Saved entries
* * *
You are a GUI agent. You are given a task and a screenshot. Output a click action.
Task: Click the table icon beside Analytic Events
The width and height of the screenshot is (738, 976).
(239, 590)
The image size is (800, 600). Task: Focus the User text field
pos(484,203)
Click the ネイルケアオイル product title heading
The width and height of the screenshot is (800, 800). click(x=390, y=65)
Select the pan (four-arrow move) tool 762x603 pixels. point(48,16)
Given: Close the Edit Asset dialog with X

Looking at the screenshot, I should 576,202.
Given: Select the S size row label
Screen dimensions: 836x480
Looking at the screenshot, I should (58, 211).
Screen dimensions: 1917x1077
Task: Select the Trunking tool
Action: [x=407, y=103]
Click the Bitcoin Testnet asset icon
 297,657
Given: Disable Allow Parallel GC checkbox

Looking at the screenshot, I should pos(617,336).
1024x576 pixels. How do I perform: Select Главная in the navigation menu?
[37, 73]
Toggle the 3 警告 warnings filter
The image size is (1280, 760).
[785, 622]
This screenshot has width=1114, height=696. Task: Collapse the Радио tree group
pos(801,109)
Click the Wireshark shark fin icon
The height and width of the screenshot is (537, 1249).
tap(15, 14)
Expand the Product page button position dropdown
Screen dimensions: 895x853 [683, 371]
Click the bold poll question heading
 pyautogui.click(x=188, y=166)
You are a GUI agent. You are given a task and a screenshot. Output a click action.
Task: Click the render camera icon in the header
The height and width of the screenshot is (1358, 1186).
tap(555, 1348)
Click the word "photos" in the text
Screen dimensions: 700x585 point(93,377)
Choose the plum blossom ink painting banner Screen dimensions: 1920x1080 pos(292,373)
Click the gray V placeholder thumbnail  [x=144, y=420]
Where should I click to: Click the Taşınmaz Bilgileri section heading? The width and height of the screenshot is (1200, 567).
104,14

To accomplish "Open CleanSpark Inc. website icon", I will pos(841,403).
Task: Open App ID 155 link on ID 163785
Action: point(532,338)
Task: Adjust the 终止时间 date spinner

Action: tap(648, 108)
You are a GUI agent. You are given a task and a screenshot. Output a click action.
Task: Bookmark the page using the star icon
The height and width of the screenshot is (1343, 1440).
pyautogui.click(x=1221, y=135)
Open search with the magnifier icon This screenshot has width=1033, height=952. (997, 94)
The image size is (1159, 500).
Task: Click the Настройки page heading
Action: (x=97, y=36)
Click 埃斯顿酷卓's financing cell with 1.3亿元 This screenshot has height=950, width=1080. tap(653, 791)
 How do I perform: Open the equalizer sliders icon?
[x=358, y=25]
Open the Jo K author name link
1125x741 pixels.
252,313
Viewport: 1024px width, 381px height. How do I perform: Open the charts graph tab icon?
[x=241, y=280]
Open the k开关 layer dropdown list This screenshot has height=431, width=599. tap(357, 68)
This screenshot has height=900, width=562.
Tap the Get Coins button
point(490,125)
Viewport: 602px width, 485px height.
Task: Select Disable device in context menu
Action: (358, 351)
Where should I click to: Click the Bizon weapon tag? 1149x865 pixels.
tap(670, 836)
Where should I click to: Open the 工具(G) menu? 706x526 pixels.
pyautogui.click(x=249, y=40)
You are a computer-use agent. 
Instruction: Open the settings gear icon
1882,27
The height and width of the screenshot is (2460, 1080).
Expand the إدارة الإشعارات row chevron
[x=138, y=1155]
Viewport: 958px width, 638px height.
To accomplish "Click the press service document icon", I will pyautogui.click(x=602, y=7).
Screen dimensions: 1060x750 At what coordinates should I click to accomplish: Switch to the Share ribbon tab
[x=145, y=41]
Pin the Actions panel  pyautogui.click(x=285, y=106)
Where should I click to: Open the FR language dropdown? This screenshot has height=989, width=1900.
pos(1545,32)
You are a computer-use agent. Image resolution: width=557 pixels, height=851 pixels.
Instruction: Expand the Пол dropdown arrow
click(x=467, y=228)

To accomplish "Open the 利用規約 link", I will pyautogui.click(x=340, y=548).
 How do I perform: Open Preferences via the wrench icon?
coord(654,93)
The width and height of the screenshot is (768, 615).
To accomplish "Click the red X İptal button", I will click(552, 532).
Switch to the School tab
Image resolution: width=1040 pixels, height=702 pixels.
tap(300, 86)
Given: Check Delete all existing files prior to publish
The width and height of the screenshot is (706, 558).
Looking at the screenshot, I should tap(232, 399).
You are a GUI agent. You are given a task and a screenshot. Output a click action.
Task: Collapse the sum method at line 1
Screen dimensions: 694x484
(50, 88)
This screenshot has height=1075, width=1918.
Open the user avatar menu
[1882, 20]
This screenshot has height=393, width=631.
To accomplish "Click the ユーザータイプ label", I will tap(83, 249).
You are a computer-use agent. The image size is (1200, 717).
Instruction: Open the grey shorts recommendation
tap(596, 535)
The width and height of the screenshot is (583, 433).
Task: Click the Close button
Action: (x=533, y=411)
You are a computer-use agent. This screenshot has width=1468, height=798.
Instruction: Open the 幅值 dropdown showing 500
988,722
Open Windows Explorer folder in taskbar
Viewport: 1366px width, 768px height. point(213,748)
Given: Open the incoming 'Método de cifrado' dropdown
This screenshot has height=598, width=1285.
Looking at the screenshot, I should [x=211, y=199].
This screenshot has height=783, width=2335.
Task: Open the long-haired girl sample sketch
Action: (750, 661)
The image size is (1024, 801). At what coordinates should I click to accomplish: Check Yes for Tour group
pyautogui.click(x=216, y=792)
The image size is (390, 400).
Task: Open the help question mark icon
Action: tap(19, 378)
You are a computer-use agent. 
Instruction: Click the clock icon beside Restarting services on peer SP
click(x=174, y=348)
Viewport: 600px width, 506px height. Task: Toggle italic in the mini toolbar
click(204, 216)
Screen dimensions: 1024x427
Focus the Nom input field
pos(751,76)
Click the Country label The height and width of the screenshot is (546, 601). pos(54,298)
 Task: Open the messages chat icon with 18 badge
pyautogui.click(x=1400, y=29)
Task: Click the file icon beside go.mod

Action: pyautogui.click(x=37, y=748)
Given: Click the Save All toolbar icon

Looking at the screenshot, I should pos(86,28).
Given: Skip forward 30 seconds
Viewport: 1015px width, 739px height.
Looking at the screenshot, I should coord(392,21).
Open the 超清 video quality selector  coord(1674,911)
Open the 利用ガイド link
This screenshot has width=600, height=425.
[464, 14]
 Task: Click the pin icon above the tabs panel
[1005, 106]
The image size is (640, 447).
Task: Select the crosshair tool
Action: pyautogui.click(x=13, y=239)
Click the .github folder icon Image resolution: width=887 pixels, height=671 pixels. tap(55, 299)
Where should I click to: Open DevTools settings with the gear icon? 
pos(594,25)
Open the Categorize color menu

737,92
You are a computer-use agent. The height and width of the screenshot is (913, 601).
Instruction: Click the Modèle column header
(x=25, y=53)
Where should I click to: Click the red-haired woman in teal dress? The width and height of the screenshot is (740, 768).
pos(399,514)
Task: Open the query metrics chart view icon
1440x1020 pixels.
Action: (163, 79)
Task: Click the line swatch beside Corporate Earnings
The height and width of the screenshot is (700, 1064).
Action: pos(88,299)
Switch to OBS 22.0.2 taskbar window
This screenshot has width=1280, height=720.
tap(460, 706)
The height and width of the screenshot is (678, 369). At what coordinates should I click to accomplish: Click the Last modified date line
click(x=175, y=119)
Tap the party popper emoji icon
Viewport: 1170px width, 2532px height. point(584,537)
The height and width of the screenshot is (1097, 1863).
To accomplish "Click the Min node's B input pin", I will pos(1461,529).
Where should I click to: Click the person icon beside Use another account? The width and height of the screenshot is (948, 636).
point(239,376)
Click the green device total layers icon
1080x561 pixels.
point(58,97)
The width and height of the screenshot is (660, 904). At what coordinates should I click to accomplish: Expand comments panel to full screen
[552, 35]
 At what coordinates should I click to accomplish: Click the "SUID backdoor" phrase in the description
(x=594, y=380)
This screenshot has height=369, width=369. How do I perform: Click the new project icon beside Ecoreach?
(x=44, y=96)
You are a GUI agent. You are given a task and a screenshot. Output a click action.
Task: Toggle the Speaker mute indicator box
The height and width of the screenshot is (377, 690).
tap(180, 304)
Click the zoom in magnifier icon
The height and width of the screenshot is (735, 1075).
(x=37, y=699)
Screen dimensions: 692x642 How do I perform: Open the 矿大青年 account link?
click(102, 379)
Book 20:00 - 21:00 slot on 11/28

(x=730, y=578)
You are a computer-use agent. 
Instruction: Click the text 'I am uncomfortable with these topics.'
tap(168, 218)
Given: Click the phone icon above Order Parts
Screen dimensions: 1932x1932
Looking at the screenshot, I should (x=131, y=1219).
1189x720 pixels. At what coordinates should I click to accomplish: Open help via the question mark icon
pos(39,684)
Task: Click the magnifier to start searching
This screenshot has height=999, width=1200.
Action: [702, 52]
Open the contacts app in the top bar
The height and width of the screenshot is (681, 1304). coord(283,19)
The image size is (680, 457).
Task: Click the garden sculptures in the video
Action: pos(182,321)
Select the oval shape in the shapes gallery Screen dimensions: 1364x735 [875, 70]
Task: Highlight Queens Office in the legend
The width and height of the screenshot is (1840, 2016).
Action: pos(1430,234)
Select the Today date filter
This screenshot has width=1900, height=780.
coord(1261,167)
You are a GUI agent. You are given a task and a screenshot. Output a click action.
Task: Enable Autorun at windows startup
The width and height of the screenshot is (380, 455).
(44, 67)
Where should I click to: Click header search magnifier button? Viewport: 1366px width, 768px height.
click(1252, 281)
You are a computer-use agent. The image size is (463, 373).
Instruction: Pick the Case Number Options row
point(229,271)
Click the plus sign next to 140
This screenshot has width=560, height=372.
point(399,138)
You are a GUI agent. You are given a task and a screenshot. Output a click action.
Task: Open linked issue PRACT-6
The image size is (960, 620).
* * *
■ How to complete this task ■
Starting from the records above, copy each line where the string "computer" is found.

■ Final answer ■
You are a computer-use agent. 
You are a computer-use agent. Image resolution: width=557 pixels, height=851 pixels.
You are a computer-use agent. The image size is (1200, 717).
You are a computer-use agent. This screenshot has width=1468, height=798.
You are a computer-use agent. 
You are a computer-use agent. The height and width of the screenshot is (913, 601).
You are a computer-use agent. 
You are a computer-use agent. The image size is (463, 373).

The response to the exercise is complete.